• Material provided:

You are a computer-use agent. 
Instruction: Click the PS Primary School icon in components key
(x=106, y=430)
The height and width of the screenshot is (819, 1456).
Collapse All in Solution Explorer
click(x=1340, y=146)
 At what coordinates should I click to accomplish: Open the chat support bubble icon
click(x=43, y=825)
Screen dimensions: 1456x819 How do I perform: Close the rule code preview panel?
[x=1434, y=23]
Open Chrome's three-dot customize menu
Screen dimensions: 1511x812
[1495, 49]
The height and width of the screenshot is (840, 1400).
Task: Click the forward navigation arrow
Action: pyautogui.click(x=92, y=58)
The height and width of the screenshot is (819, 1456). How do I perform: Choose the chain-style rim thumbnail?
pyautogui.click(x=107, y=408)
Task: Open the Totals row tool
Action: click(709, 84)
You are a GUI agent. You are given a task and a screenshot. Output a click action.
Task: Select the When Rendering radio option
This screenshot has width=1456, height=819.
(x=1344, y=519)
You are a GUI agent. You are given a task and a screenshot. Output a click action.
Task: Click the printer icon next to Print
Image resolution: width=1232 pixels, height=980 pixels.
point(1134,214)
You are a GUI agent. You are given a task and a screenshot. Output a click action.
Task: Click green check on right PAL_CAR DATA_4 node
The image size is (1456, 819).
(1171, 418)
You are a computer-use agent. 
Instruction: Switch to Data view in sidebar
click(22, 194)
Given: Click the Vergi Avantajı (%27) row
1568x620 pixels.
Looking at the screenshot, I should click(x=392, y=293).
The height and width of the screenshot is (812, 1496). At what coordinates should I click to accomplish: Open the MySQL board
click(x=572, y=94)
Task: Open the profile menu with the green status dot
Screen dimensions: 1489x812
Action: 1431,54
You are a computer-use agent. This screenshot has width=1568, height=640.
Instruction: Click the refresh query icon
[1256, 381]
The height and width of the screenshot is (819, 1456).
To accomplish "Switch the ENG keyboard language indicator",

• Exercise objective:
Take the entries above and copy them out exactly.

• Solution:
You are a computer-use agent. 
Instruction: Click the PS Primary School icon in components key
(x=106, y=430)
The height and width of the screenshot is (819, 1456).
Collapse All in Solution Explorer
click(x=1340, y=146)
 At what coordinates should I click to accomplish: Open the chat support bubble icon
click(x=43, y=825)
Screen dimensions: 1456x819 How do I perform: Close the rule code preview panel?
[x=1434, y=23]
Open Chrome's three-dot customize menu
Screen dimensions: 1511x812
[1495, 49]
The height and width of the screenshot is (840, 1400).
Task: Click the forward navigation arrow
Action: pyautogui.click(x=92, y=58)
The height and width of the screenshot is (819, 1456). How do I perform: Choose the chain-style rim thumbnail?
pyautogui.click(x=107, y=408)
Task: Open the Totals row tool
Action: click(709, 84)
You are a GUI agent. You are given a task and a screenshot. Output a click action.
Task: Select the When Rendering radio option
This screenshot has width=1456, height=819.
(x=1344, y=519)
You are a GUI agent. You are given a task and a screenshot. Output a click action.
Task: Click the printer icon next to Print
Image resolution: width=1232 pixels, height=980 pixels.
point(1134,214)
You are a GUI agent. You are given a task and a screenshot. Output a click action.
Task: Click green check on right PAL_CAR DATA_4 node
The image size is (1456, 819).
(1171, 418)
You are a computer-use agent. 
Instruction: Switch to Data view in sidebar
click(22, 194)
Given: Click the Vergi Avantajı (%27) row
1568x620 pixels.
Looking at the screenshot, I should click(x=392, y=293).
The height and width of the screenshot is (812, 1496). At what coordinates should I click to accomplish: Open the MySQL board
click(x=572, y=94)
Task: Open the profile menu with the green status dot
Screen dimensions: 1489x812
Action: 1431,54
You are a computer-use agent. This screenshot has width=1568, height=640.
Instruction: Click the refresh query icon
[1256, 381]
The height and width of the screenshot is (819, 1456).
To accomplish "Switch the ENG keyboard language indicator",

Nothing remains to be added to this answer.